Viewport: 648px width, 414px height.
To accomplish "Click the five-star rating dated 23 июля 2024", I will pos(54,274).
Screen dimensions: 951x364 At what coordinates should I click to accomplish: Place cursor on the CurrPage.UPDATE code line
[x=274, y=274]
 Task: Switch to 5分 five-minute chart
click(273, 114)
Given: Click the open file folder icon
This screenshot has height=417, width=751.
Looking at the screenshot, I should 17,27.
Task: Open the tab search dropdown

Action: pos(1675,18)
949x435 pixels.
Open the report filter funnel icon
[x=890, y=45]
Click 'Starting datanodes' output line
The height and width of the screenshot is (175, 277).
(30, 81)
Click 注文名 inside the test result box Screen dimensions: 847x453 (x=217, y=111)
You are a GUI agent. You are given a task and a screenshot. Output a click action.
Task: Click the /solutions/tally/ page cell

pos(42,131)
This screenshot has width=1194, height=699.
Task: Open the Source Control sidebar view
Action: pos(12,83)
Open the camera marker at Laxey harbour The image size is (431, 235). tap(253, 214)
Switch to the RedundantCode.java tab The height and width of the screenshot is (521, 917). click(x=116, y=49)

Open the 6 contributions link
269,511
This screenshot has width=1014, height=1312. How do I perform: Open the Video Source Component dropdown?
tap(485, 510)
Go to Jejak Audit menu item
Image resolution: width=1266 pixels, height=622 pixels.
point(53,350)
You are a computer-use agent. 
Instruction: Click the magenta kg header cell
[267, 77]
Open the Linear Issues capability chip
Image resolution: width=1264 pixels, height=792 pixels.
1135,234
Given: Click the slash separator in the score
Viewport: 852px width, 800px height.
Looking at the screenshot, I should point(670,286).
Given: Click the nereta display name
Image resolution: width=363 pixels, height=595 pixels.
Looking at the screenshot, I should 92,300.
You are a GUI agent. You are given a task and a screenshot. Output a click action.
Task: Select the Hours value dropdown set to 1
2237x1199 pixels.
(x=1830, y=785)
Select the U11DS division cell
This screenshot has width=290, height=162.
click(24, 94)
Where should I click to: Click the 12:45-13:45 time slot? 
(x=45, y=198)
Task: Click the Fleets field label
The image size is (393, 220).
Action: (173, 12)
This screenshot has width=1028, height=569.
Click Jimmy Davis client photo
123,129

────────────────────

◆ About this task
Write the entries out again in full, exactly as they appear above.

◆ Solution
Viewport: 648px width, 414px height.
To accomplish "Click the five-star rating dated 23 июля 2024", I will pos(54,274).
Screen dimensions: 951x364 At what coordinates should I click to accomplish: Place cursor on the CurrPage.UPDATE code line
[x=274, y=274]
 Task: Switch to 5分 five-minute chart
click(273, 114)
Given: Click the open file folder icon
This screenshot has height=417, width=751.
Looking at the screenshot, I should 17,27.
Task: Open the tab search dropdown

Action: pos(1675,18)
949x435 pixels.
Open the report filter funnel icon
[x=890, y=45]
Click 'Starting datanodes' output line
The height and width of the screenshot is (175, 277).
(30, 81)
Click 注文名 inside the test result box Screen dimensions: 847x453 (x=217, y=111)
You are a GUI agent. You are given a task and a screenshot. Output a click action.
Task: Click the /solutions/tally/ page cell

pos(42,131)
This screenshot has width=1194, height=699.
Task: Open the Source Control sidebar view
Action: pos(12,83)
Open the camera marker at Laxey harbour The image size is (431, 235). tap(253, 214)
Switch to the RedundantCode.java tab The height and width of the screenshot is (521, 917). click(x=116, y=49)

Open the 6 contributions link
269,511
This screenshot has width=1014, height=1312. How do I perform: Open the Video Source Component dropdown?
tap(485, 510)
Go to Jejak Audit menu item
Image resolution: width=1266 pixels, height=622 pixels.
point(53,350)
You are a computer-use agent. 
Instruction: Click the magenta kg header cell
[267, 77]
Open the Linear Issues capability chip
Image resolution: width=1264 pixels, height=792 pixels.
1135,234
Given: Click the slash separator in the score
Viewport: 852px width, 800px height.
Looking at the screenshot, I should point(670,286).
Given: Click the nereta display name
Image resolution: width=363 pixels, height=595 pixels.
Looking at the screenshot, I should 92,300.
You are a GUI agent. You are given a task and a screenshot. Output a click action.
Task: Select the Hours value dropdown set to 1
2237x1199 pixels.
(x=1830, y=785)
Select the U11DS division cell
This screenshot has width=290, height=162.
click(24, 94)
Where should I click to: Click the 12:45-13:45 time slot? 
(x=45, y=198)
Task: Click the Fleets field label
The image size is (393, 220).
Action: (173, 12)
This screenshot has width=1028, height=569.
Click Jimmy Davis client photo
123,129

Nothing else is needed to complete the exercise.